───── TEXT PROVIDED ─────

The ‘food masquerading as other things’ spectrum: A Dyschefull of Snowe, 16th century

Every day the weather app promises me snow. And every day, without fail: no snow. I’d almost given up hope until last Friday when I woke to see the long-awaited drifts and the less long-awaited sight of next door’s cat, pissing in them.

Either I overestimated how much snow there was, or Stanley’s urine contains antifreeze, because by lunchtime it had all melted away. All of it. Gone.

Needless to say I was pretty disappointed; I’d hoped for sugar dusted foliage and undulating mounds of the stuff to spend the day messing around in. A pile of yellow slush does not a snowman make, no matter how many times you get your toddler to hold it in place.

For today’s experiment, then, I needed something that would cheer me up and bring back the wintry weather I’d hoped for. Written half way through the 16th century in A Proper Newe Boke of Cokerye, ‘A Dyschefull of Snowe‘ seemed perfect.

To make a dyschefull of Snowe. Take a pottell of swete thycke creame and the whytes of eyghte egges, and beate them altogether wyth a spone, then putte them in youre creame and a saucerfull of Rosewater, and a dyshe full of Suger wyth all, then take a stycke and make it cleane, and than cutte it in the ende foure square, and therwith beate all the aforesayde thynges together, and ever as it ryseth take it of and put it into a Collaunder, this done take one apple and set it in the myddes of it, and a thicke bushe of Rosemary, and set it in the myddes of the platter, then cast your Snowe uppon the Rosemarye and fyll your platter therwith. And yf you have wafers caste some in wyth all and thus serve them forthe.

A Proper Newe Booke of Cokerye

A dishful of what now?

Basically this experiment is a plate of whipped cream, reinforced with beaten egg whites. It sounds as if it should be a topping on a cake rather than a dessert, but it would have been served as a dish in its own right during the 16th century.

Remember that dishes were served all together rather than one after the other at banquets, so a plate of whipped cream wouldn’t have been too odd when served alongside plates of chopped fruit and nuts.

What makes A Dyschefull of Snowe unusual isn’t the ingredients, but the presentation. Essentially this dish was intended to be decorative as well as edible and fits somewhere on the ‘food masquerading as other things’ spectrum the Tudors loved so much (see my post ‘marchpane‘ for another example.) Once completed, this dish should look like a tree (an apple with rosemary in it) surrounded by thick drifts of new fallen snow.

───── MATERIAL PROVIDED ─────

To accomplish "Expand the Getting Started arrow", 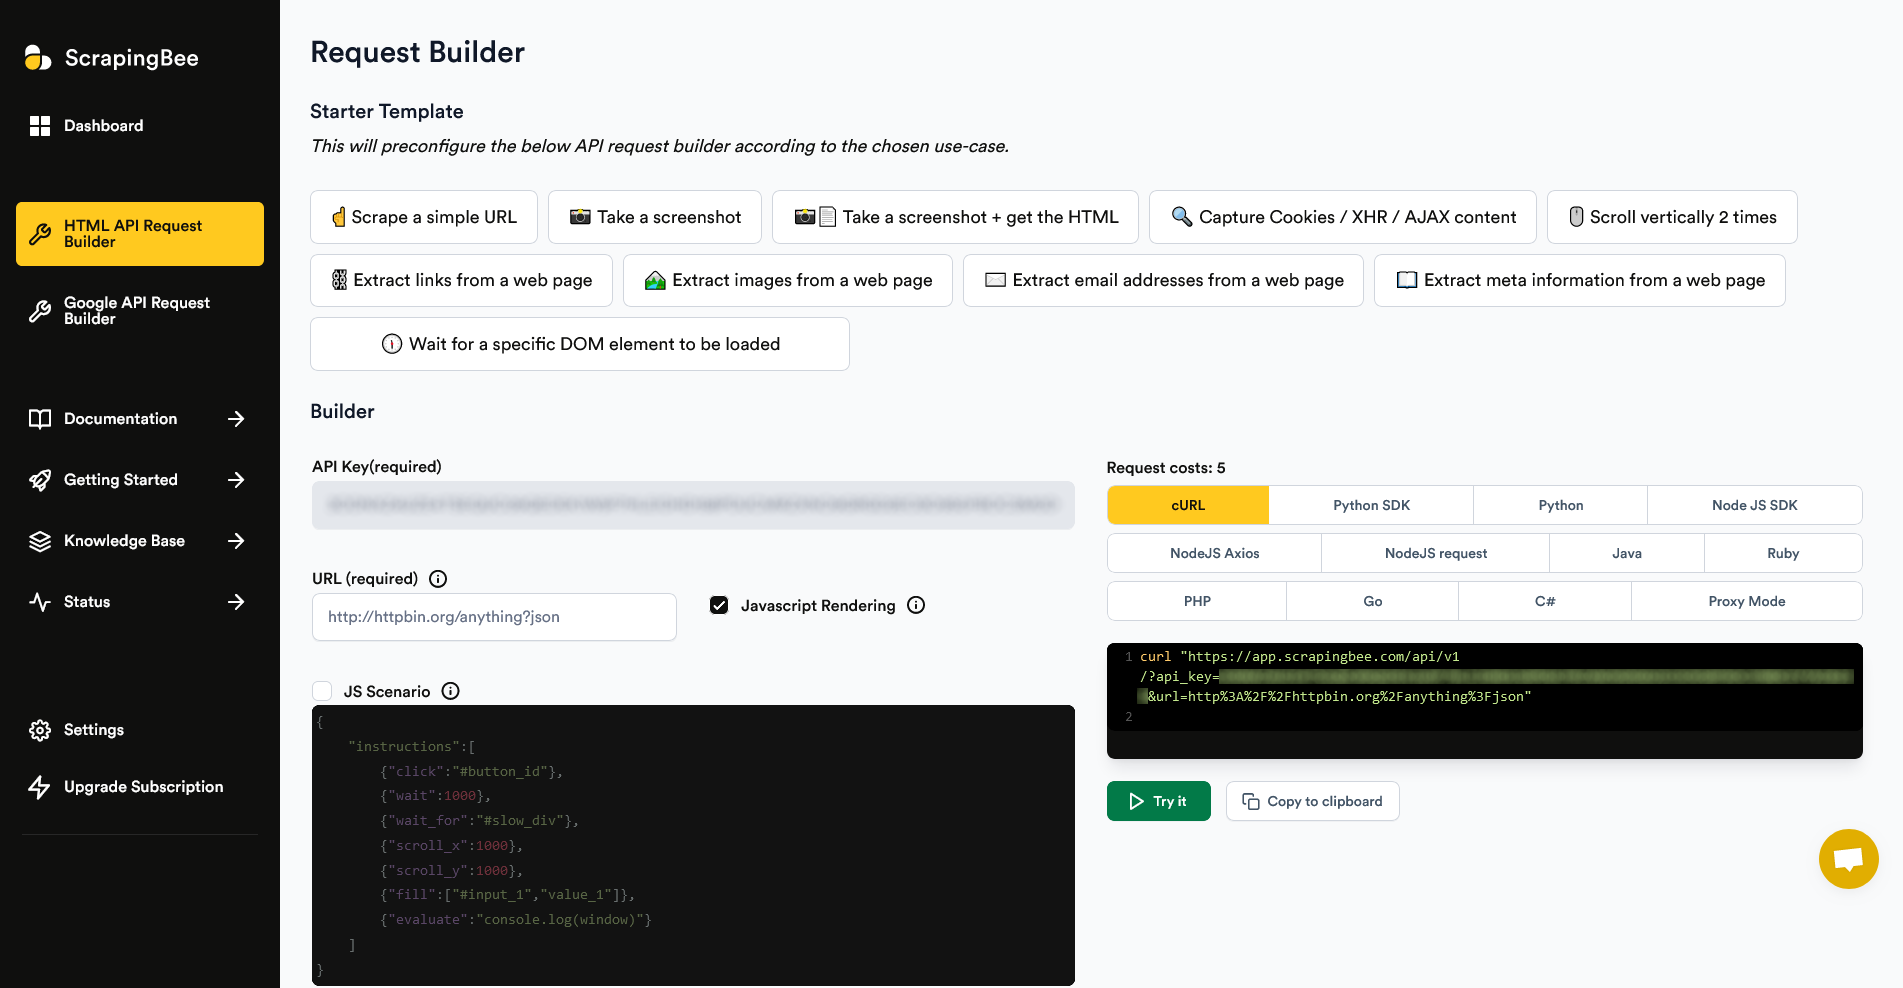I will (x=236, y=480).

─────

GOAL:
Please reproduce, word for word, the passage of the Dyschefull of Snowe article between "Remember that dishes" and "new fallen snow.", inclusive. The listing comes from a different source than the Dyschefull of Snowe article.

CORRECT ANSWER:
Remember that dishes were served all together rather than one after the other at banquets, so a plate of whipped cream wouldn’t have been too odd when served alongside plates of chopped fruit and nuts.

What makes A Dyschefull of Snowe unusual isn’t the ingredients, but the presentation. Essentially this dish was intended to be decorative as well as edible and fits somewhere on the ‘food masquerading as other things’ spectrum the Tudors loved so much (see my post ‘marchpane‘ for another example.) Once completed, this dish should look like a tree (an apple with rosemary in it) surrounded by thick drifts of new fallen snow.